### SUPPLIED PASSAGE
::::

AI agents everywhere all the time have firms building identity management capacity

The bet has been laid on AI, as firms offering algorithmic tech come to occupy more and more of the U.S. economy. Some wonder if the heavily leveraged industry and its endless thirst for more compute in the form of massive physical data centers is a bubble waiting to burst. Others continue to preach the AI gospel: a release from Tel Aviv-based Akeyless predicts that more than 95 percent of organizations are planning to adopt and use AI agents in the next 12 months.
For now, the race is on to offer the most secure and effective service for what many believe is the future of business.
Twilio acquires Stytch to leverage agentic AI with smart identity layer
Cloud communications firm Twilio has entered into an agreement to acquire identity and access management infrastructure provider Stytch. A post says the acquisition, which is expected to close in mid-November, will enable Twilio to build an intelligent identity layer designed to accommodate agentic AI.
“One truth has become increasingly clear,” says Twilio’s blog. “As customers engage across channels with both humans and AI agents, orchestration, intelligence and verified identity are essential.”
“Today, we’re witnessing a generational transformation in digital identity. What was once a back-end authentication tool is becoming a core enabler of trust, growth and intelligent engagement. In the age of AI and agentic systems, identity must evolve beyond static credentials into a dynamic, privacy-preserving framework that verifies trust in real time.”
Twilio has not disclosed the financial details of the acquisition, which is subject to customary closing conditions.
Modern agent ecosystems require these four capabilities: Twilio
The introduction of AI agents puts new stresses on businesses’ identity infrastructure. Twilio
identifies four foundational capabilities necessary to navigate the transformation. Organizations must enable communication across multiple channels, including text, voice, email, OTT and web chat. They must have the ability to connect and orchestrate multiple agents, and access to customer memory that “effectively activates on contextual data.”

::::

### GOALS
1. Answer these questions using the article on identity management for AI agents:
(a) In which city is Akeyless based?
(b) When is Twilio's acquisition of Stytch expected to close?
(c) Which communication channels does Twilio say organizations must enable?
2. Set down, word for word, the stretch of the identity management article from "AI agents everywhere" through "next 12 months.".

Text and item location entries:
::::

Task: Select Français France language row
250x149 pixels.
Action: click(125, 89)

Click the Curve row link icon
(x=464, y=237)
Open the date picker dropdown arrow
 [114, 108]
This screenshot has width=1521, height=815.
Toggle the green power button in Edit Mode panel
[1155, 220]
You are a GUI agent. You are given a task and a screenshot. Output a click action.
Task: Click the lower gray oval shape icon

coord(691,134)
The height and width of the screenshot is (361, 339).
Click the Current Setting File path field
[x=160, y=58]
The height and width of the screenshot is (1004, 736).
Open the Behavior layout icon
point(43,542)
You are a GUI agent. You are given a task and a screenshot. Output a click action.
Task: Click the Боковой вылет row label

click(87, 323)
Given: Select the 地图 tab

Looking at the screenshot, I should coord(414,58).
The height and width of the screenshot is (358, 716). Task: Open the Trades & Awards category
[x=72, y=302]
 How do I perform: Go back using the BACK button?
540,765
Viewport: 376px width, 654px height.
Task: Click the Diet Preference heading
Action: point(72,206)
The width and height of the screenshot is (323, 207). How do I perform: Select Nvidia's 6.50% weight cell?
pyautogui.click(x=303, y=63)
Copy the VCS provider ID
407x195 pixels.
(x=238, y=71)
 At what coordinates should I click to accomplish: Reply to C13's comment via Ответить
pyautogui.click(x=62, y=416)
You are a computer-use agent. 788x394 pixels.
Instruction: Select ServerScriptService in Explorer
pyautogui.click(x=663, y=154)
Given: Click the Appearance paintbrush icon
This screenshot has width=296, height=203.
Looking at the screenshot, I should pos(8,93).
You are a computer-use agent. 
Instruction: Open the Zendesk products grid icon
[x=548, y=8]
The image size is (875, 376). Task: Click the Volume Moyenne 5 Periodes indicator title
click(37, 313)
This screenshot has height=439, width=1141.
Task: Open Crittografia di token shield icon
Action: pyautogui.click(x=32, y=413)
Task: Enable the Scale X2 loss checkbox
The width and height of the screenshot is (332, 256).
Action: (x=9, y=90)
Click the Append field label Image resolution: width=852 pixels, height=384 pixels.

::::

### SOLUTIONS PER TASK
1.
(a) Tel Aviv
(b) Mid-November
(c) Text, voice, email, OTT and web chat

2.
AI agents everywhere all the time have firms building identity management capacity

The bet has been laid on AI, as firms offering algorithmic tech come to occupy more and more of the U.S. economy. Some wonder if the heavily leveraged industry and its endless thirst for more compute in the form of massive physical data centers is a bubble waiting to burst. Others continue to preach the AI gospel: a release from Tel Aviv-based Akeyless predicts that more than 95 percent of organizations are planning to adopt and use AI agents in the next 12 months.